--- begin Text passage ---

[Python-ideas] Tulip / PEP 3156 (original) (raw)

[Python-ideas] Tulip / PEP 3156 - subprocess events

Nick Coghlan ncoghlan at gmail.com
Sun Jan 20 02:51:14 CET 2013


On Sun, Jan 20, 2013 at 8:53 AM, Glyph <glyph at twistedmatrix.com> wrote:

On Jan 19, 2013, at 9:32 AM, Ben Darnell <ben at bendarnell.com> wrote:

On Fri, Jan 18, 2013 at 8:23 PM, Glyph <glyph at twistedmatrix.com> wrote: For starters, nothing "smells wrong" to me about protocol factories. Responding to this kind of criticism is difficult, because it's not substantive - what's the actual problem? I think that some Python programmers have an aversion to factories because a common path to Python is flight from Java environments that over- or mis-use the factory pattern.

I think the smell is that the factory is A) only used once and B) invoked without adding any additional arguments that weren't available when the factory was passed in, so there's no clear reason to defer creation of the protocol. I think it would make more sense if the transport were passed as an argument to the factory (and then we could get rid of connectionmade as a required method on Protocol, although libraries or applications that want to separate protocol creation from connectionmade could still do so in their own factories). The problem with creating the protocol with the transport as an argument to its constructor is that in order to behave correctly, the transport needs to know about the protocol as well; so it also wants to be constructed with a reference to the protocol to its constructor. So adding a no-protocol-yet case adds more edge-cases to every transport's implementation.

--- end Text passage ---

» Exercise tasks
(1) In the Tulip / PEP 3156 discussion, why is passing the transport to the protocol's constructor described as a problem?
(2) Extend the Tulip / PEP 3156 discussion, picking up after its final sentence.

--- begin Dataset content ---

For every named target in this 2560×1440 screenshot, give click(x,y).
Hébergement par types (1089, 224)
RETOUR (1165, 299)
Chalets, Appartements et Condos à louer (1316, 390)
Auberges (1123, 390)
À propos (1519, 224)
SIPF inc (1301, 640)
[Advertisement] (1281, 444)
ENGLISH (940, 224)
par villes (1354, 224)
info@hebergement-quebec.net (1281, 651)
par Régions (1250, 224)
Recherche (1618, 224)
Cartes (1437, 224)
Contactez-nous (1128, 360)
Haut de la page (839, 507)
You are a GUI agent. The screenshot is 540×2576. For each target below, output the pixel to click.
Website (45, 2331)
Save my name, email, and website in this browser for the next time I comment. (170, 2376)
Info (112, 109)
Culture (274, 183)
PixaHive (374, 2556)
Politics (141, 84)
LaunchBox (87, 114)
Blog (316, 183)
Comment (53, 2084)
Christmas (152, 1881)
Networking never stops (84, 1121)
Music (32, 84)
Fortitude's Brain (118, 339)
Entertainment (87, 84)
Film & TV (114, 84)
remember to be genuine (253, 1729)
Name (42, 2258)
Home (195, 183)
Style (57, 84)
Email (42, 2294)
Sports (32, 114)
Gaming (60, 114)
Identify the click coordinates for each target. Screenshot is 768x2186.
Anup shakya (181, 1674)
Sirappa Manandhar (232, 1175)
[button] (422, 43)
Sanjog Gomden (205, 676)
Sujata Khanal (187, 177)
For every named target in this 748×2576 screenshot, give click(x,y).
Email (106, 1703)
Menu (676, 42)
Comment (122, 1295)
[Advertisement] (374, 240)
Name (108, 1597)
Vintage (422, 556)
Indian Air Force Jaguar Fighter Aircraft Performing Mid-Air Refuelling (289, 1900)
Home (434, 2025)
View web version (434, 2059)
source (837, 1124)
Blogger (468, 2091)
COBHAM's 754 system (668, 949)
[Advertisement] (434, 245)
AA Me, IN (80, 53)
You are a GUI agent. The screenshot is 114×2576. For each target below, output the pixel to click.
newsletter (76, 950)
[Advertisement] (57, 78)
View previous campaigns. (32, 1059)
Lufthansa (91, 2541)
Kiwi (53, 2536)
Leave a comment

--- end Dataset content ---

» Answers to the problems
(1) To behave correctly, the transport also needs to know about the protocol, so it too wants a reference to the protocol when it is constructed. Supporting a case where no protocol exists yet would add more edge cases to every transport's implementation.

(2)
But the trade-off in separating protocol creation from notification of the connection is that it means every protocol has to be written to handle the "no connection yet" gap between init and the call to connection_made.

However, if we instead delay the call to the protocol factory until after the connection is made, then most protocols can be written assuming they always have a connection (at least until connection_lost is called). A persistent protocol that spanned multiple connect/reconnect cycles could be written such that you passed "my_protocol.connection_made" as the protocol factory, while normal protocols (that last only the length of a single connection) would pass "MyProtocol" directly.

At the transport layer, the two states "has a protocol" and "has a connection" could then be collapsed into one - if there is a connection, then there will be a protocol, and vice-versa. This differs from the current status in PEP 3156, where it's possible for a transport to have a protocol without a connection if it calls the protocol factory well before calling connection_made.

Now, it may be that there's a good reason why conflating "has a protocol" and "has a connection" at the transport layer is a bad idea, and thus we actually need the "protocol creation" and "protocol association with a connection" events to be distinct. However, the PEP currently doesn't explain why it's necessary to separate the two, hence the confusion for at least Greg, Ben and myself.

Given that new protocol implementations should be significantly more common than new transport implementations, there's a strong case to be made for pushing any required complexity into the transports.

Cheers, Nick.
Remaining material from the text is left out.